Irene Brin alla Galleria dell'Obelisco da www.officinadelleimmagini.net

“Immaginate una bambina che nei primi del novecento dice al padre: da grande voglio fare la giornalista”; con questa frase Claudia Fusani descrive la determinazione fuori dagli schemi di Irene Brin, scrittrice, giornalista, mercante d’arte e viaggiatrice nata nel 1911 e morta nel 1969.

“Giornalista di costume, da un dettaglio ricostruiva l’atmosfera di un’epoca”. Figlia di un’ebrea di Vienna e di un generale dell’esercito Irene Brin a soli dieci anni parlava cinque lingue. Raggiunto l’obiettivo del giornalismo diventa inviata in Jugoslavia per raggiungere il marito in guerra. Da questo viaggio nasce Olga a Belgrado libro che delicato attraversa un paese distrutto. Ritornata a Roma fonda, insieme al marito Gaspero del Corso, la Galleria l’Obelisco. Inoltre disegnava per la moda. Non a caso il testo che racconta Irene si intitola Mille Mariù. Vita di Irene Brin.

Rotto il sigillo dei carteggi L’autrice della biografia Claudia Fusani ha avuto accesso ai carteggi custoditi presso l’archivio della Galleria Nazionale d’Arte Moderna. Quando si presentò per vederli la prima volta non riuscì a resistere. Poteva immortalare solo pochi fogli. “Ho fotografato praticamente tutto il materiale” confessa. Dai carteggi escono fuori sia i particolari della vita non semplice della Galleria l’Obelisco sia la vita personale e di coppia di Irene. Claudia Fusani ha divorato la lettura di quelle carte, ne ha analizzato ogni aspetto e ricostruito eventi, sentimenti e intenzioni.

“Quella di Irene è una storia dimenticata. Come spesso accade a molte grandi donne” sottolinea Concita de Gregori durante la presentazione del testo avvenuta alla GNAM venerdì 20 aprile. “La sottrazione di autorevolezza di personaggi importanti come Irene Brin è volontaria. Per motivi indicibili”. Si scopre così che il ritorno di interesse è dovuto ad un nipote che si sta battendo per riportarla in superficie. “La Brin e la Cerdena seppur in modo diverso dovrebbero essere ricordate come lo sono Indro Montanelli ed Eugenio Scalfari, pilastri speculari della vita politica e sociale del nostro paese”. Concita de Gregori approfitta di questo appuntamento per mettere in luce che “in Italia le discriminazioni sono all’ordine del giorno. Se sei brava emergi ma rimani nell’angolo”.

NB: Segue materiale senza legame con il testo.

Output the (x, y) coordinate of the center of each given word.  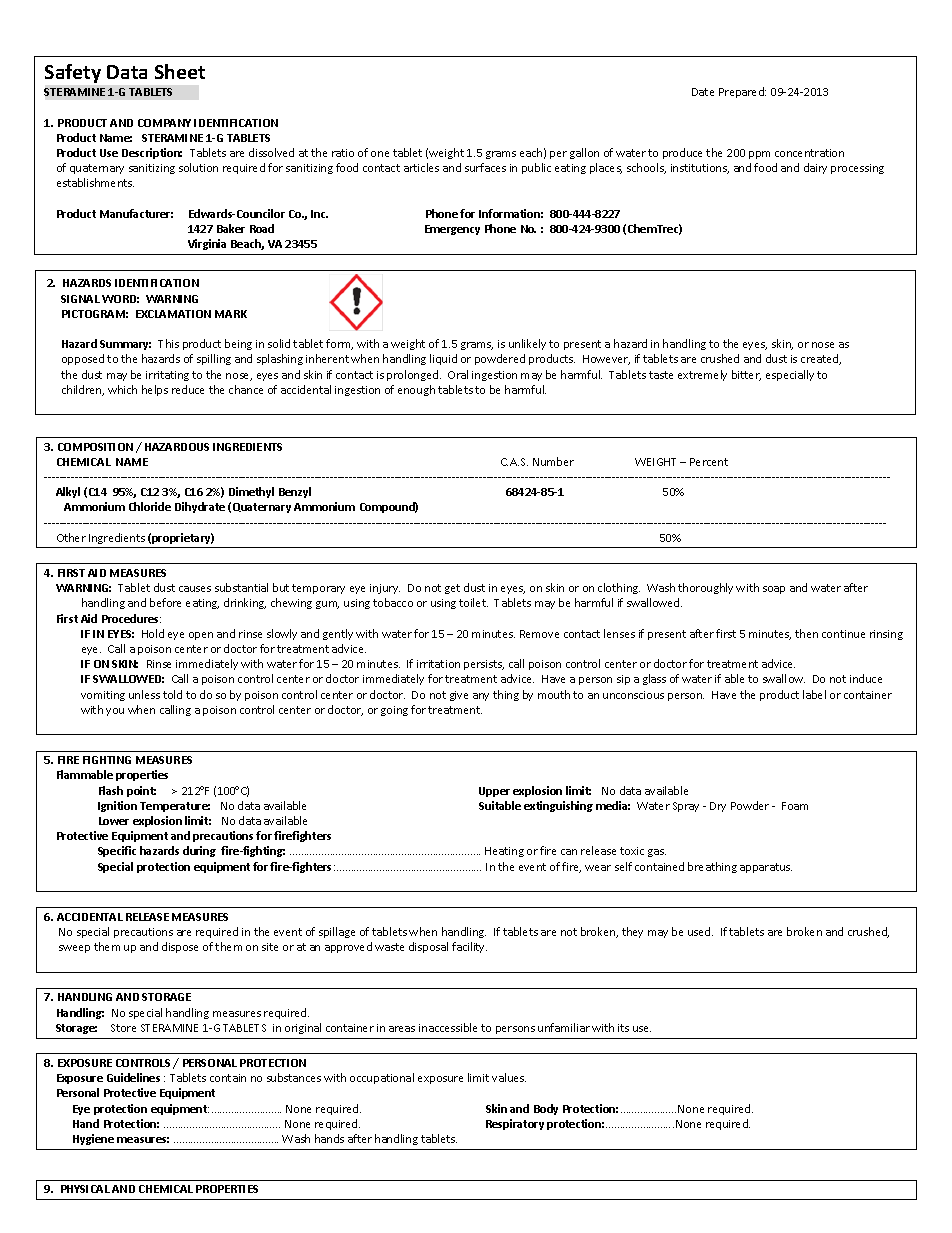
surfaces (485, 167)
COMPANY (164, 123)
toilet (473, 602)
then (806, 633)
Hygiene (93, 1139)
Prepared (742, 92)
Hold (153, 633)
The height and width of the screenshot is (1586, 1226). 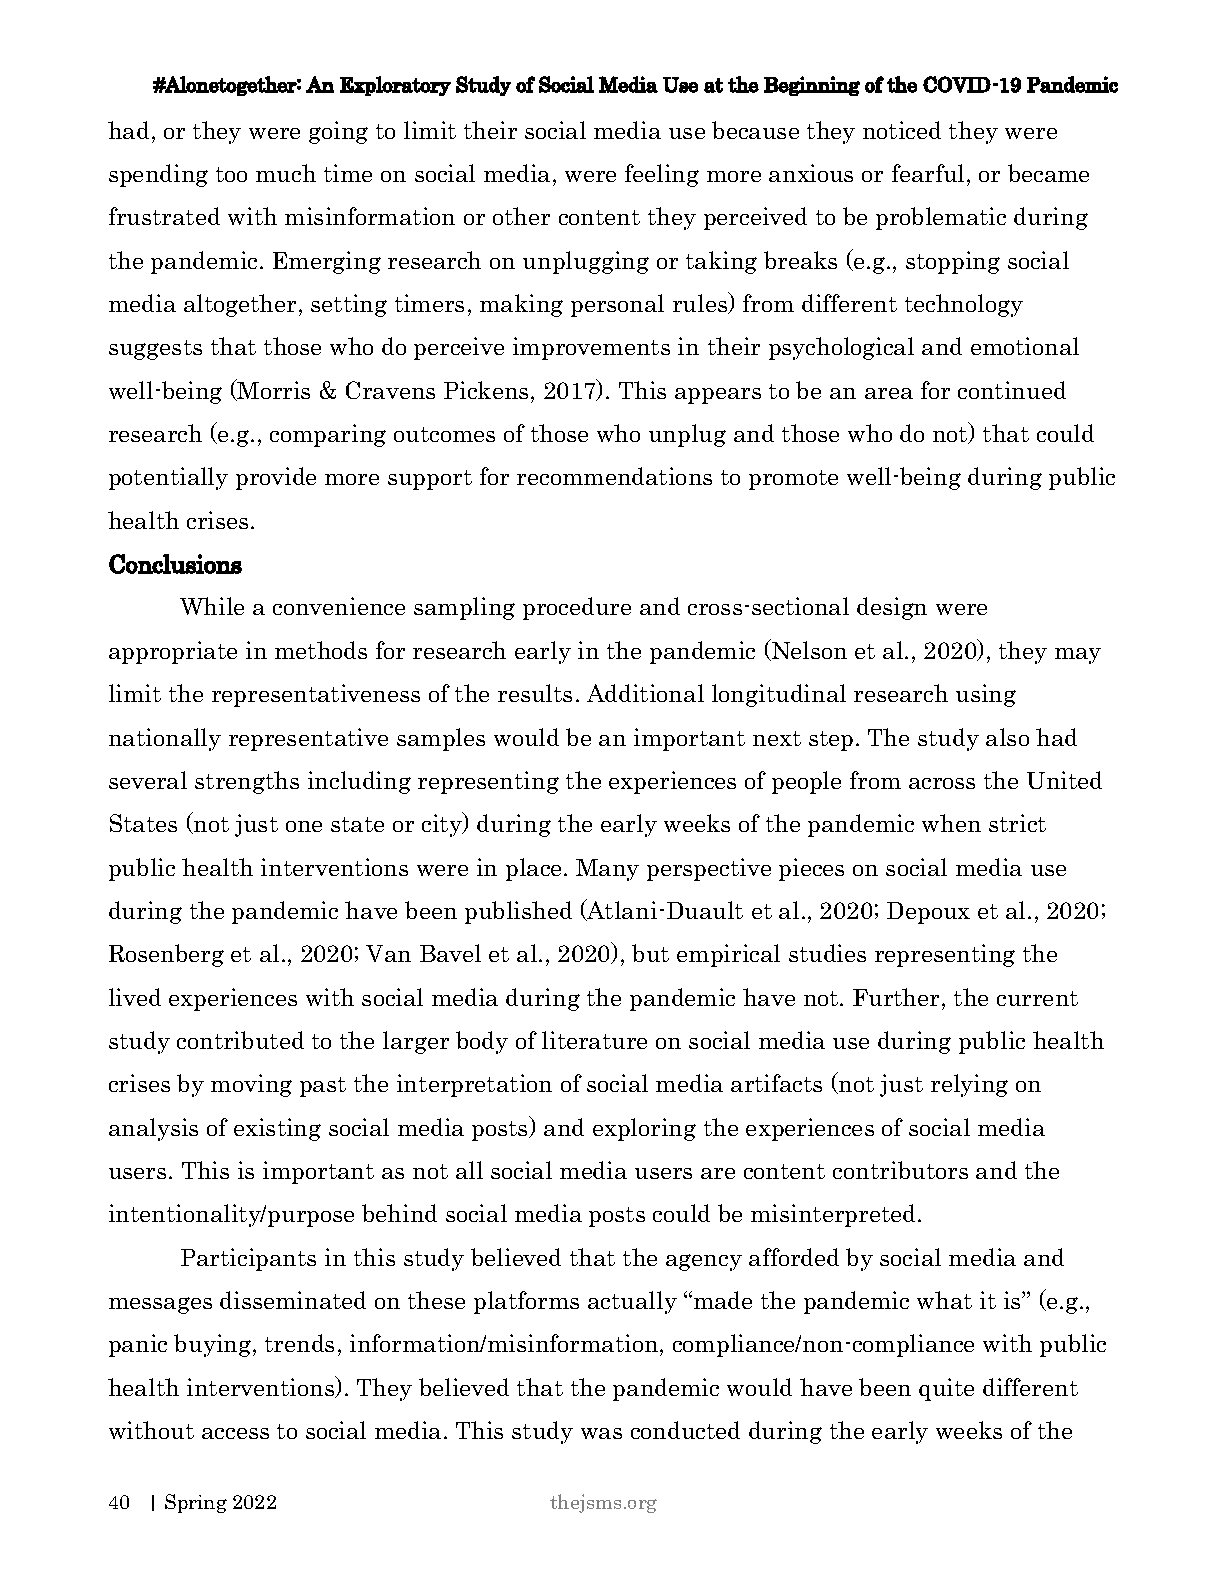 What do you see at coordinates (946, 1389) in the screenshot?
I see `quite` at bounding box center [946, 1389].
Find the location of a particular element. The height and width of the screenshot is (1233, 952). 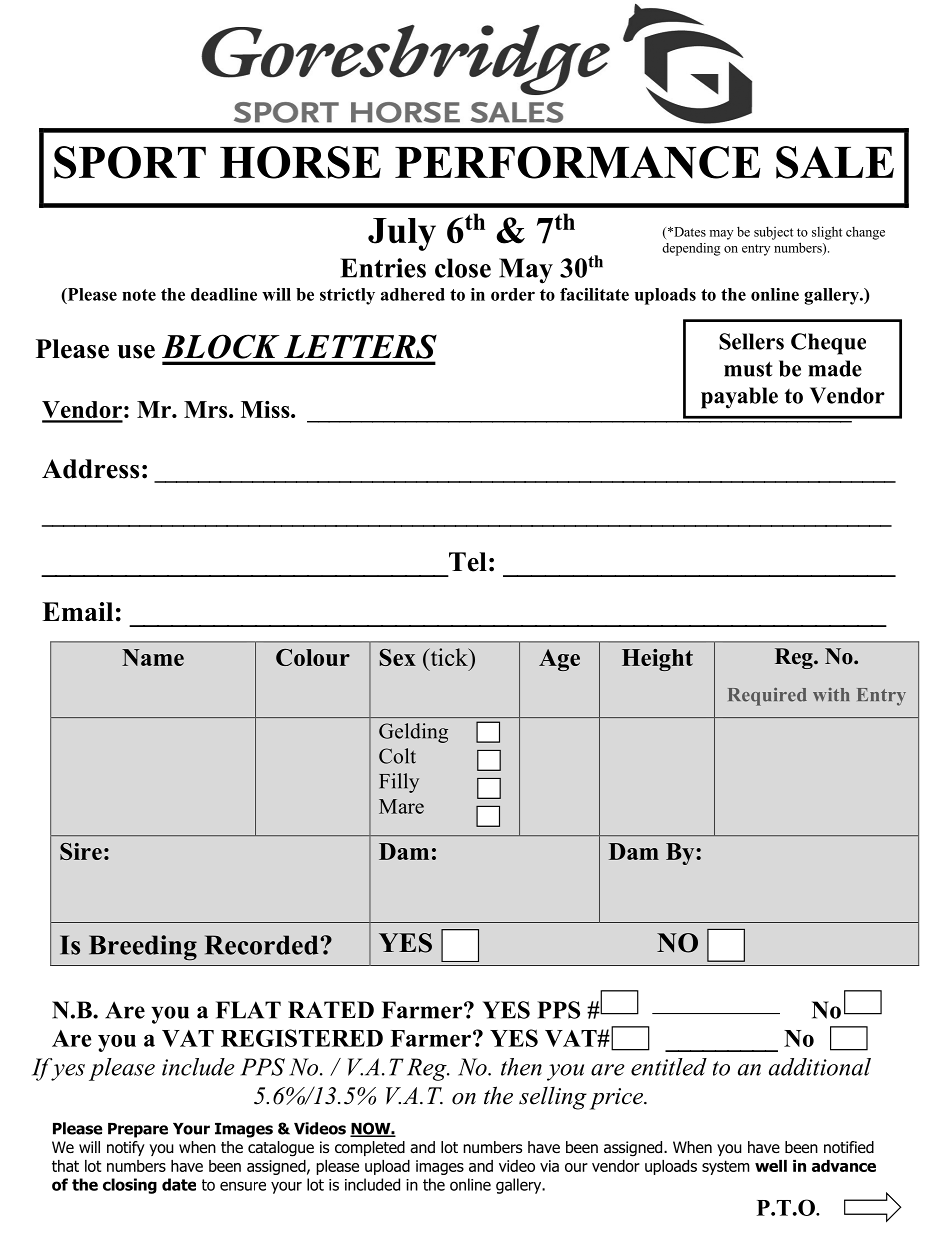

Claudia Fusani ha conquistato una conoscenza tale di Irene Brin che ogni singolo spunto diventa un fiume di racconti e collegamenti. La mole del libro rinforza il sospetto che ci siano molti dettagli interessanti nella vita di una donna che raccontando una passeggiata solitaria era capace di descrivere storie personali e sociali.